You are catastrophising and overreacting I think (in the nicest possible way!). He will sense how worked up you are about this, and it'll only make things worse. His attitude is not terrible. He is 5, he doesn't have an attitude. He just responds to things, often in the wrong way, because he's 5. Give him a break!

I think perhaps your expectations are too high - maybe from the fact that he's at school and he seems so grown up compared to his younger sister. He's still very very little and hasn't a clue really. His "bad" behaviour isn't as a result of anything going wrong, it's just a normal part of development. It's fine, really, it'll be ok, and as long as he doesn't get constant negative messages he will come out of it eventually. The only way that things could go really wrong is if his relationship with you and his dad was damaged by this phase.

exoticfruits · 24/02/2013 09:03

You don't have to send him to his room. You could have a bean bag or big cushion, tell him that you know he is angry - hit the cushion - or something else you think might work.

exoticfruits · 24/02/2013 09:04

You are not doing anything wrong- he is a normal 5yr old.

exoticfruits · 24/02/2013 09:06

Children test boundaries - some more than others!

CailinDana · 24/02/2013 09:07

It's a bit sneaky but what often works with 5 year olds is acting like they're misbehaving because they don't understand what they're doing rather than because they've chosen to.

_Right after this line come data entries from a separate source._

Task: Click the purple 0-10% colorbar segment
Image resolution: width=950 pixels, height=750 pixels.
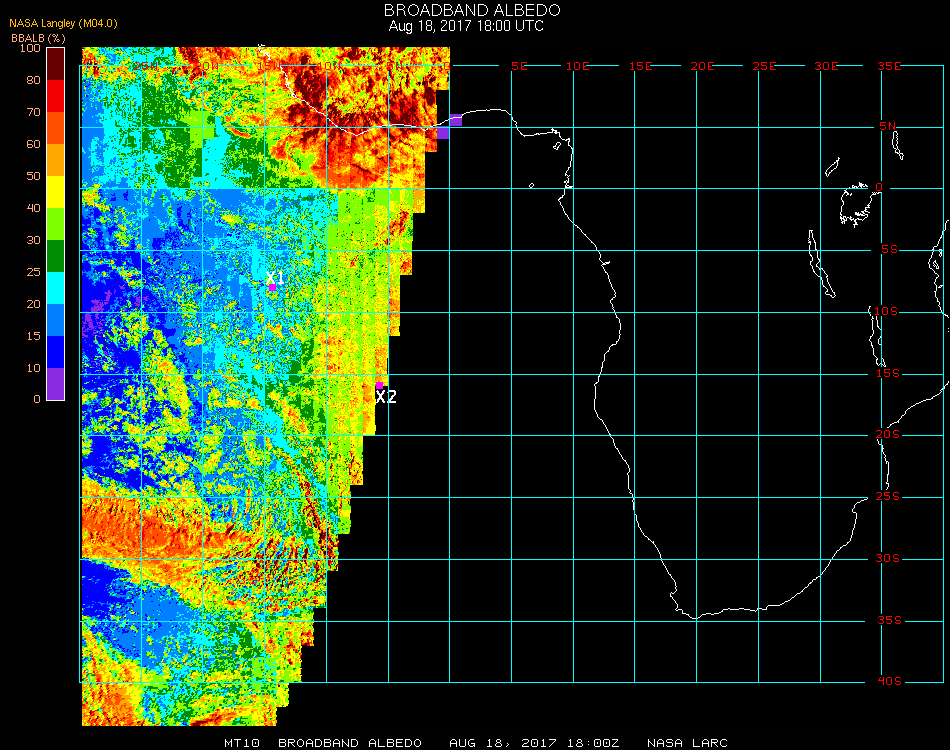Action: (x=56, y=384)
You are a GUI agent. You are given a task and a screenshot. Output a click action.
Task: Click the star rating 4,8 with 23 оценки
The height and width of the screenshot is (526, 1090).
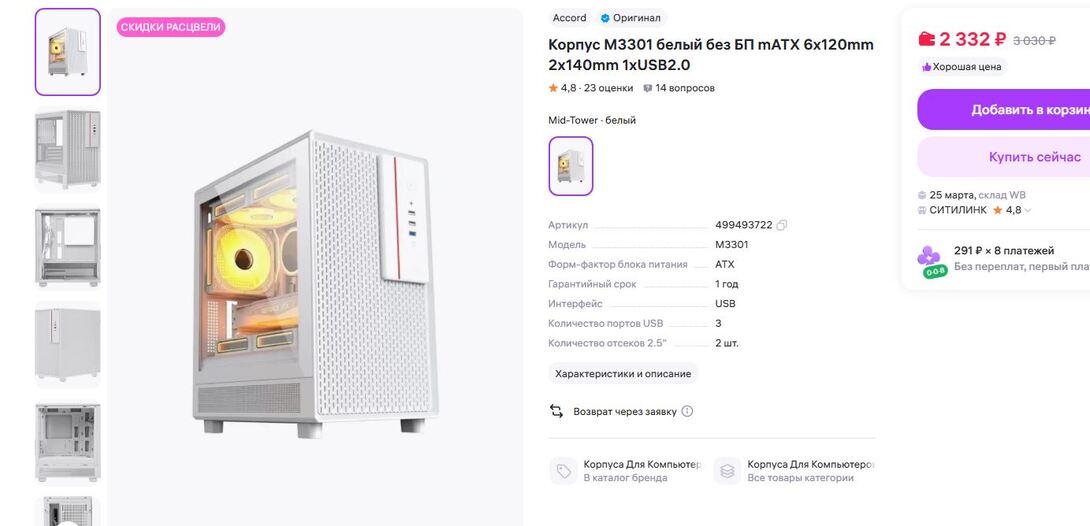tap(591, 88)
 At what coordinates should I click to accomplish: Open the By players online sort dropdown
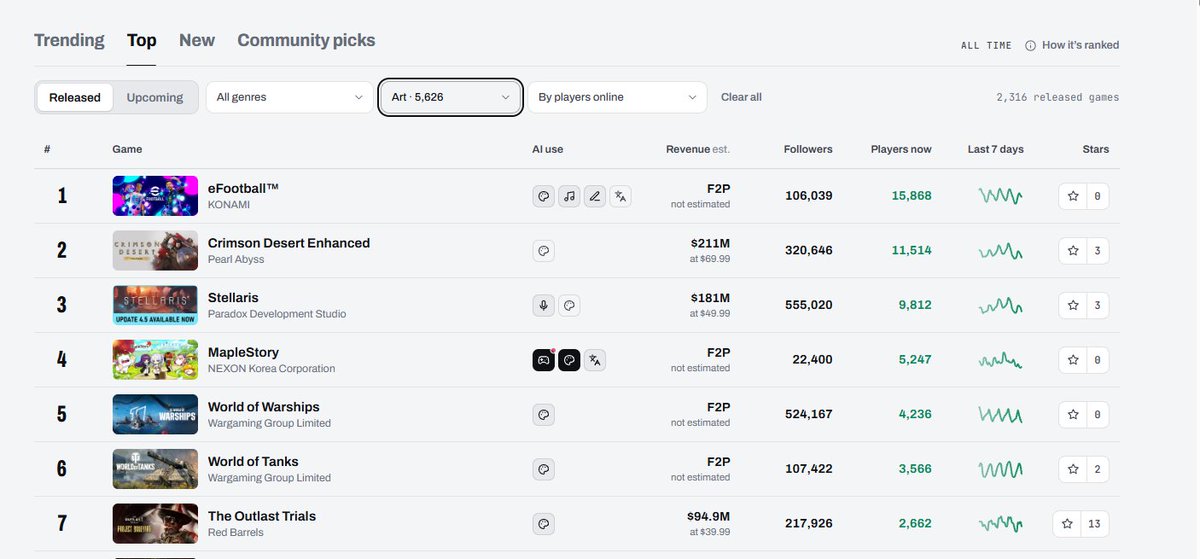tap(617, 97)

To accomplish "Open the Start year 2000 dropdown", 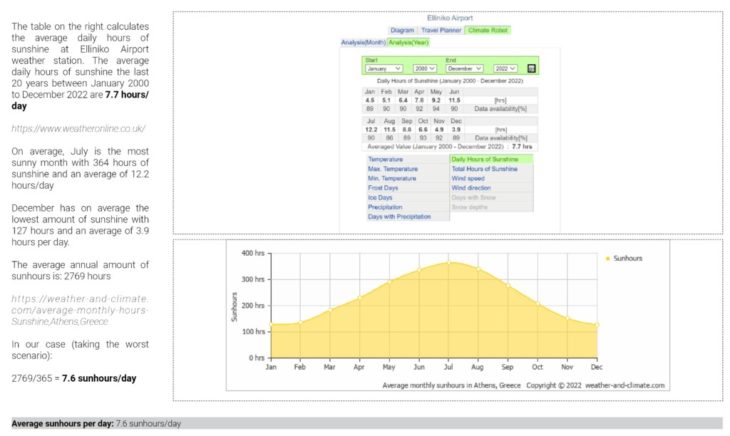I will tap(425, 68).
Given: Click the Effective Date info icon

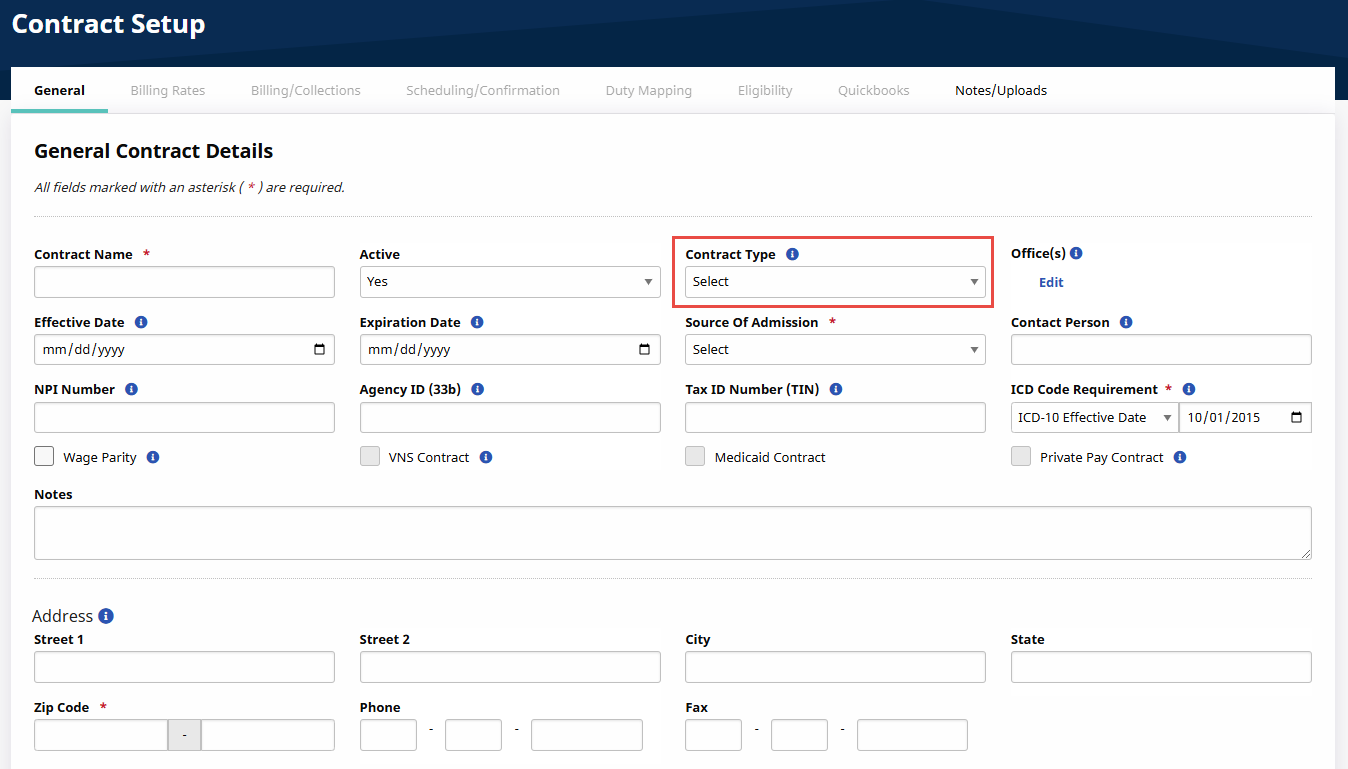Looking at the screenshot, I should click(x=141, y=322).
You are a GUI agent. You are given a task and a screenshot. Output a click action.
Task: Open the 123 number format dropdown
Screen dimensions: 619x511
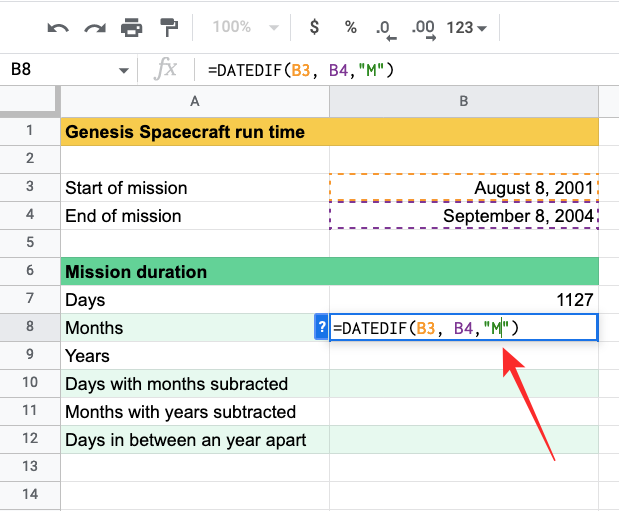[467, 27]
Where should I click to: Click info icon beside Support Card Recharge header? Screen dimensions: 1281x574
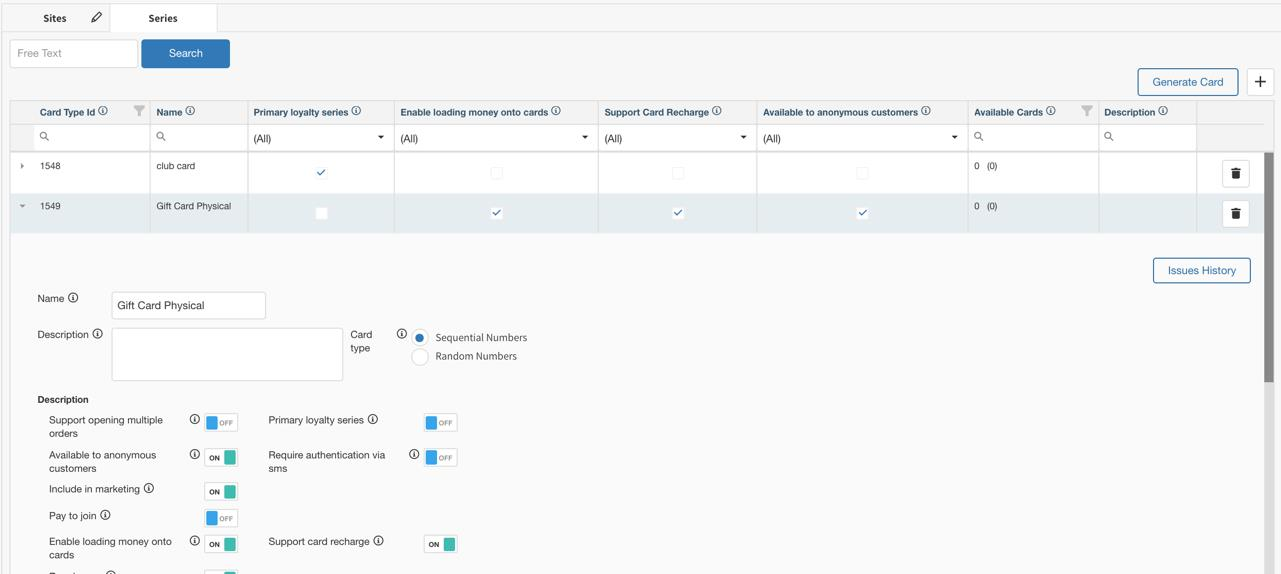point(716,111)
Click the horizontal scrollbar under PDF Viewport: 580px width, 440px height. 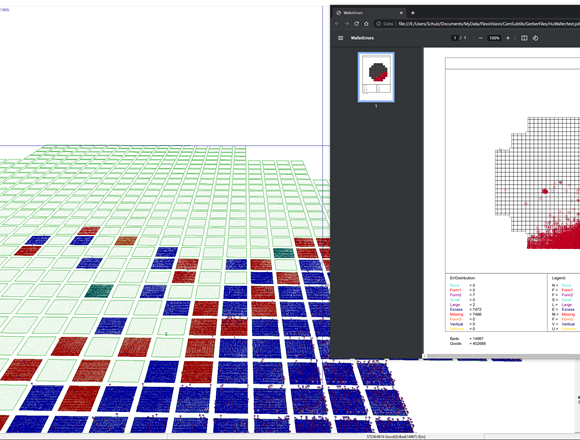(501, 356)
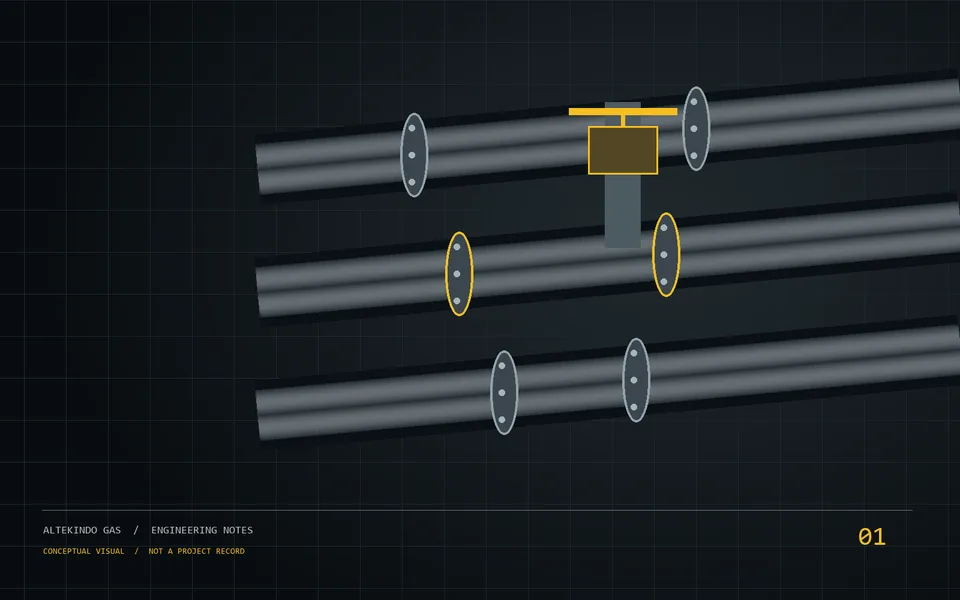
Task: Click the middle bolt of the left yellow flange
Action: [x=457, y=274]
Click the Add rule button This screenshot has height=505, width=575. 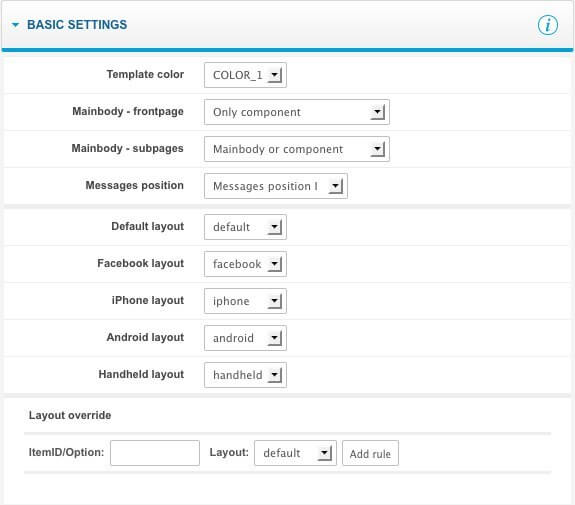370,453
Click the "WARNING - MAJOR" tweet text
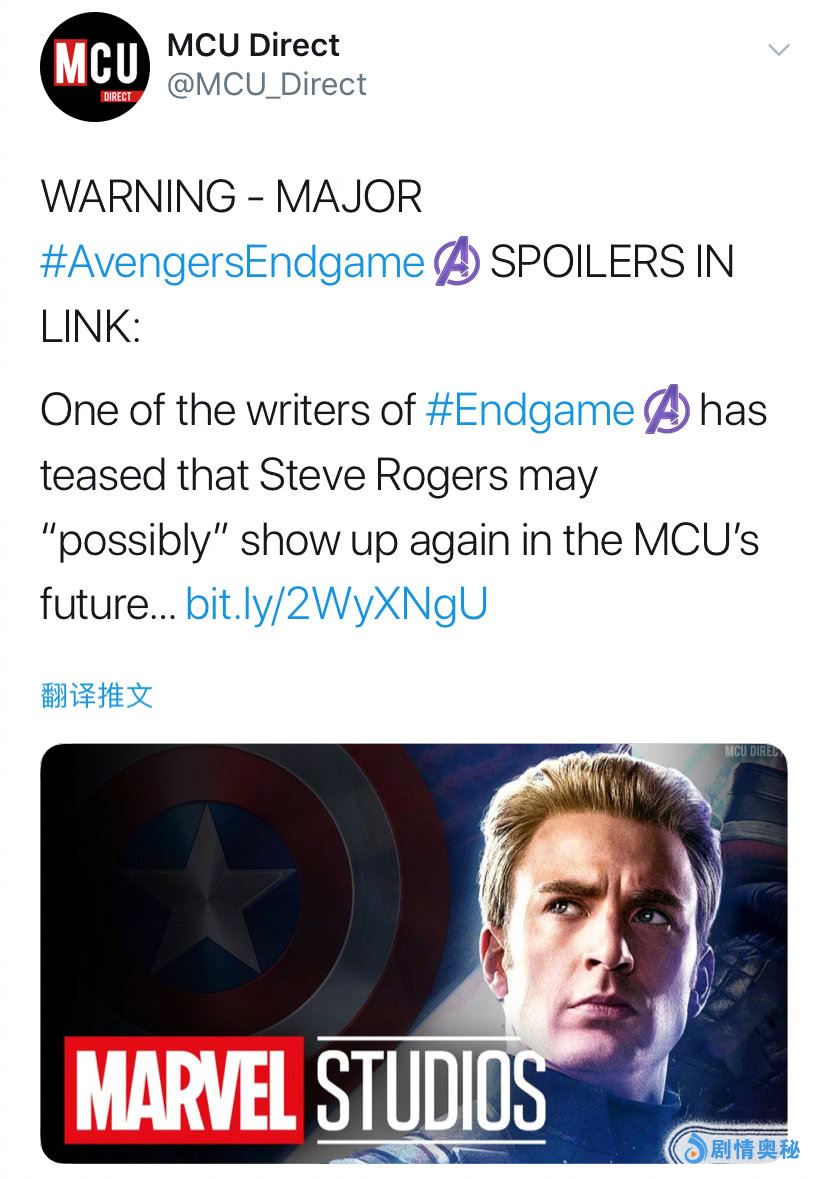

So you explain things to him as though he doesn't know what to do - it can prickle their pride a bit and make them show the "good" behaviour as a way of proving they do actually know what they're doing. So, for example, if he says something rude to his sister, rather than getting annoyed, you go all patronising and say "The way we talk to little ones is like this," etc etc. 5 year olds really like to show they know it all - appeal to that!

munchkinmaster · 24/02/2013 09:08

Thing is he should only be up there for 5 mins and if he's up there all the time you need to rethink your plan. I think there are different approach positive parenting or unconditional - you need to decide which one is yours then stick to it.

Re praise I think catching children being good, specific labelled praise, 'thanks for playing quietly while I was on the phone' builds self esteem and helps kids learn sociable behaviour (which ultimately widens their opportunities). Saying 'good boy' all the time not so much. We all need feed back and it's a balance to the tellings off.